Transform the region and compute the integral

[STEMucator]

Homework Statement

This is an exercise from Taylor & Mann page 468 Q5 :

Use the transformation x=au and y=bv to map the region R defined by \frac{x^2}{a^2} + \frac{y^2}{b^2} ≤ 1 onto the uv plane.

Evaluate : \int \int_R \frac{x^2}{a^2} + \frac{y^2}{b^2} dxdy

with the aid of this transofrm and polar coordinates.

Homework Equations

\int \int_R F(x,y) dxdy = \int \int_{R'} G(u,v)|J| dudv

Where |J| is the Jacobian.

The Attempt at a Solution

So if R is defined to be \frac{x^2}{a^2} + \frac{y^2}{b^2} ≤ 1, then using the transformation x=au and y=bv we define a new region R' by u^2 + v^2 ≤ 1

Now I can easily set up a Cartesian integral in terms of u and v, but the point is to use polars to simplify things.

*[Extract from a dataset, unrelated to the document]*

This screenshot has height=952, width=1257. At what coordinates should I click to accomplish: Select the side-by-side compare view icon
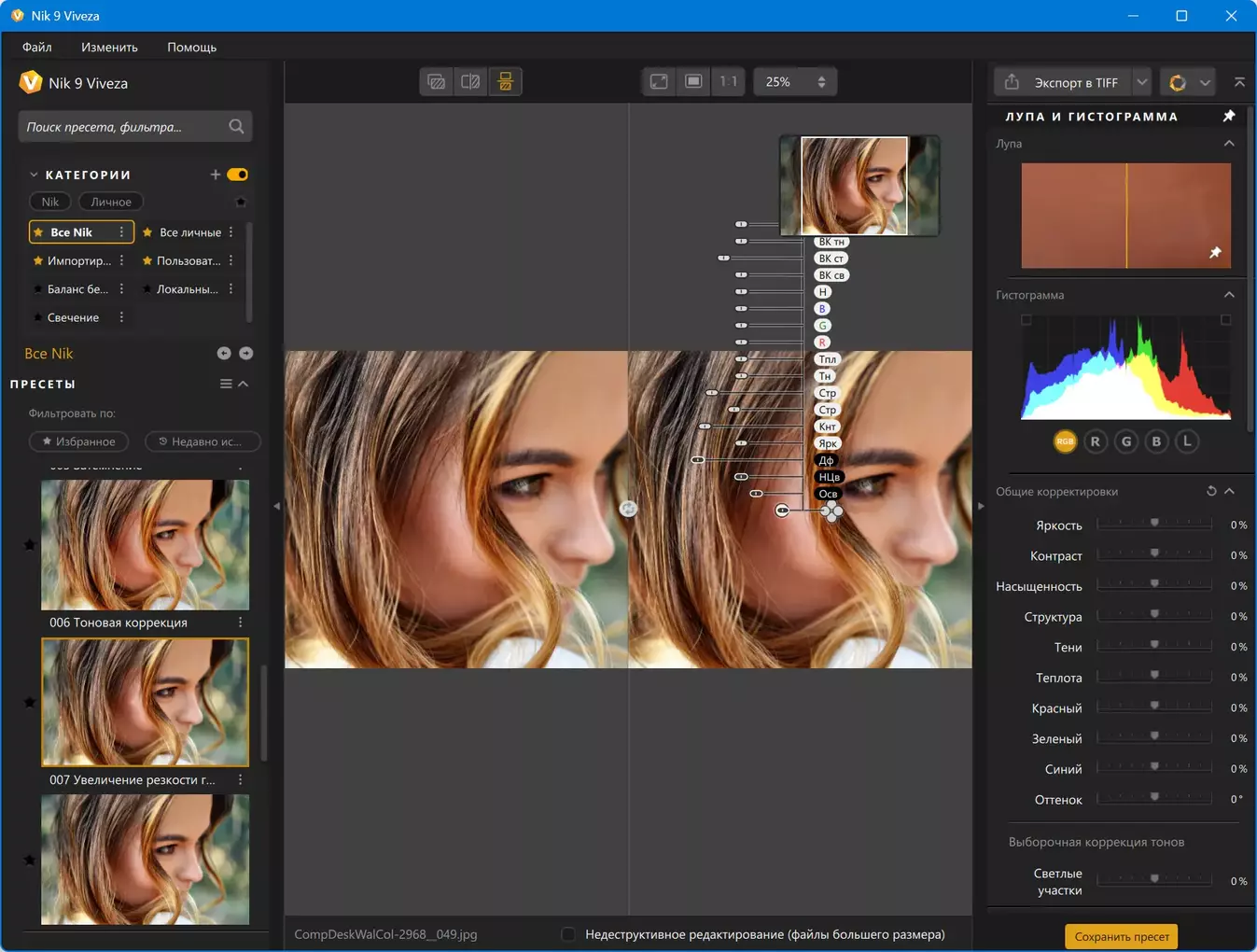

So let u = rcosθ and v = rsinθ and hence R' becomes r ≤ 1 since r>0 for 0 ≤ θ ≤ 2π

The Jacobian of polars is just r, so J = r.

Using all this information, our integral becomes :

\int_{0}^{1} \int_{0}^{2π} r^3 dθdr = \pi/2

I'm getting the feeling I'm missing something here as the answer at the back of the book is πab/2 which sadly my integral almost evaluates to, but not quite.

Any pointers?

 

[Fightfish]

Just a slight careless mistake when you went from xy-space to uv-space:
dx = a du
dy = b dv
This returns you the factor of ab that you are missing.

 

[Dick]

Homework Statement

This is an exercise from Taylor & Mann page 468 Q5 :

Use the transformation x=au and y=bv to map the region R defined by \frac{x^2}{a^2} + \frac{y^2}{b^2} ≤ 1 onto the uv plane.

Evaluate : \int \int_R \frac{x^2}{a^2} + \frac{y^2}{b^2} dxdy

with the aid of this transofrm and polar coordinates.

Homework Equations

\int \int_R F(x,y) dxdy = \int \int_{R'} G(u,v)|J| dudv

Where |J| is the Jacobian.

The Attempt at a Solution

So if R is defined to be \frac{x^2}{a^2} + \frac{y^2}{b^2} ≤ 1, then using the transformation x=au and y=bv we define a new region R' by u^2 + v^2 ≤ 1

Now I can easily set up a Cartesian integral in terms of u and v, but the point is to use polars to simplify things.

So let u = rcosθ and v = rsinθ and hence R' becomes r ≤ 1 since r>0 for 0 ≤ θ ≤ 2π

The Jacobian of polars is just r, so J = r.

Using all this information, our integral becomes :

\int_{0}^{1} \int_{0}^{2π} r^3 dθdr = \pi/2

I'm getting the feeling I'm missing something here as the answer at the back of the book is πab/2 which sadly my integral almost evaluates to, but not quite.

Any pointers?

What happened to the Jacobian of the transformation (x,y)->(u,v)?

 

[STEMucator]

Just a slight careless mistake when you went from xy-space to uv-space:
dx = a du
dy = b dv
This returns you the factor of ab that you are missing.

Ahhhhh thank you good sir :) I got the answer I wanted now.

 

[STEMucator]

What happened to the Jacobian of the transformation (x,y)->(u,v)?

The Jacobian of polars is just r so yeah.